• Tasks
[a] In the VIP211 forum thread, could you rewrite the passage from "I agree. Since" to "and HDMI cables.", changing "screen saver" to "standby screen"?
[b] Which distinct usernames head posts in the VIP211 forum thread?

--- Start Extracted text ---

Wow.....that 211 is really a piece of crap


----------



## anthonyi (Feb 4, 2006)

I agree with you 100%. VIP211 is a piece of crap. We really shouldn't be paying full monthly charges till they work out their issues. But E* doesn't really care, they are getting their money................


----------



## jerryez (Nov 15, 2002)

No fixes, we just got tired of *****ing and have not received a software fix for any of the original bugs.


----------



## rustamust (Feb 22, 2006)

There must be two kinds of 211s, I got mine in feb. and the only problems I've had are the lip sync and one time BSOD. Once 265 came out it fixed both problems and 266 did no damage. Still have slight lip sync issues some times and not on all stations at all times on ota or sat. All was DD 5.1 via optical out. For the past month I'm in love with my 211. I seem to be the only one writing anything pos. about the 211 or dish.
Mike

Forgot the caller ID still will not id out of area calls and wireless id as wireless and number only


----------



## intrac (Apr 2, 2006)

So far the only significant problem I have is caller ID.


----------



## mabrandt (May 1, 2006)

rustamust said:


> There must be two kinds of 211s,


I agree. Since they replaced my original, I have no issues whatsoever. Only thing I'm waiting for is an upgrade so I can turn that screen saver off.


----------



## anthonyi (Feb 4, 2006)

Still have lip sync issues using Optical and HDMI cables.


----------



## homertiger (Feb 15, 2006)

Why do you want the screensaver turned off?


----------



## jerryez (Nov 15, 2002)

The TiVo may be recording a program and the screen saver kicks in and all you get on the recording is the screen saver. Plus there is a disable button and it does not work.


----------



## homertiger (Feb 15, 2006)

I new there had to be a logical explanation, now I know. Thanks for the reply.


----------



## johnnyd1023 (May 14, 2005)

Only problem I have with the 211 is it won't keep a record of phone calls. After receiving a few phone calls I checked the called ID record and it was blank even though the number showed on the screen when the call was received.:nono2:


----------



## saweetnesstrev (Oct 8, 2005)

Hasnt been an update to 411/211 in a long time and has been one for 622, im jelous


----------

--- End Extracted text ---
--- Start Dataset excerpt ---

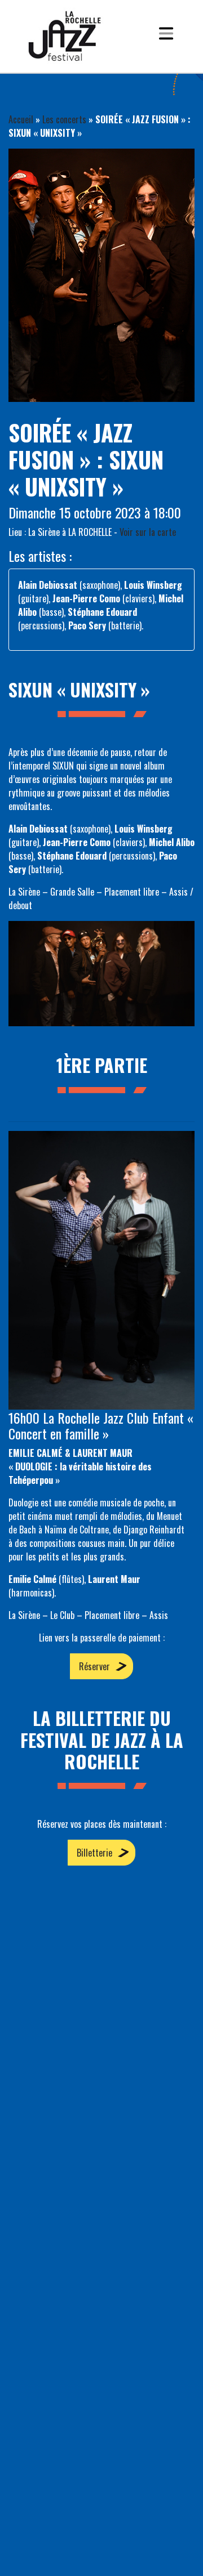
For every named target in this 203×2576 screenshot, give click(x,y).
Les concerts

--- End Dataset excerpt ---

• Problem solutions
[a]
I agree. Since they replaced my original, I have no issues whatsoever. Only thing I'm waiting for is an upgrade so I can turn that standby screen off.


----------



## anthonyi (Feb 4, 2006)

Still have lip sync issues using Optical and HDMI cables.

[b] anthonyi, jerryez, rustamust, intrac, mabrandt, homertiger, johnnyd1023, saweetnesstrev